As more people in the desert town are killed by the vicious rattlesnakes, Parkinson's and Bradley's investigation leads them to a nearby army base, where the commanding officer, Colonel Stroud, seems strangely reluctant to help them. Parkinson and Bradley are, however, assisted by the base's chief medical officer, Captain Delaney.

Shortly afterward, Palmer and Woodley, two soldiers on night patrol, stop to change a flat tire on their jeep and are killed by a horde of rattlesnakes. Delaney then summons Parkinson and Bradley back to the base, without Stroud's knowledge, so they can investigate the soldiers' strange deaths.

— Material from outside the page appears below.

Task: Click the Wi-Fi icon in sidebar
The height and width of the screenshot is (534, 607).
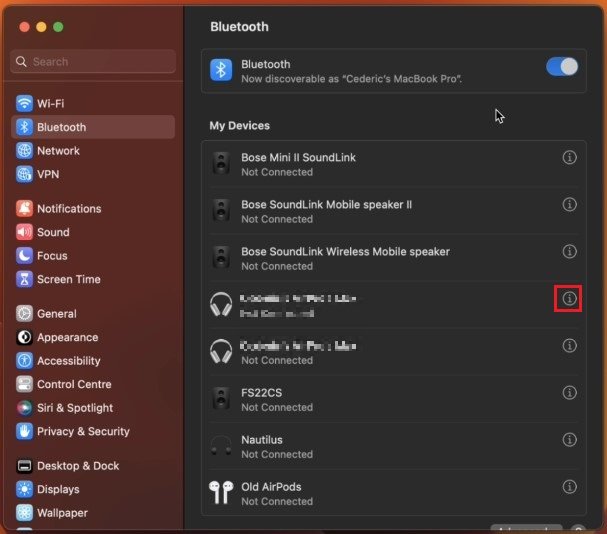Action: coord(25,103)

Eventually, Parkinson discovers that the colonel ordered, and then covered up, the illegal disposal of an experimental nerve gas called "CT3" in one of the local desert caves. The exposure of the snakes to the nerve gas had made them unusually aggressive. When Delaney drunkenly confronts Stroud and threatens to expose his crime, Stroud kills him. Stroud then engages the local sheriff's department in a gun battle and is killed.

==Cast==

- Sam Chew as Dr. Tom Parkinson
- Elisabeth Chauvet as Ann Bradley
- Dan Priest as Colonel Stroud
- Tony Ballen as Sheriff Gates
- Ron Gold as Captain Delaney
- Al Dunlap as General Hinch
- Dan Balentine as Pilot Hawkins
- Darwin Jostin as Palmer
- Gary Van Orman as Woodley
- Cary Pitts as Sergeant
- Eric Lawson as Guard
- Richard Lockmiller as Deputy
- Jo Jordan as Mother
- Scott McCarter as Rick
- Tipp McClure as Steve the Plumber
- Celia Kaye as Woman in Bath
- Travis Gold as Timmy
- Alan Decker as Doug
- Bob Merchon as Howard
- Ancel Cook as Sam the Janitor
- Matthew Knox as Pilot
- John Landon as Hines

==Cinematic Titanic Live==
Cinematic Titanic, a "revival" project by several former cast members of Mystery Science Theater 3000 (including series creator Joel Hodgson), chose Rattlers as one of the films for their 2011 Cinematic Titanic Live tour. Their treatment of the film debuted at the Pepito's Parkway Theater in Minneapolis, Minnesota on September 17, 2011.

==Sequel==
Dustin Ferguson directed a sequel, Rattlers 2, starring Mel Novak, Brinke Stevens, and Dawna Lee Heising. It premiered on After Hours Cinema on WGUD-TV January 8, 2021.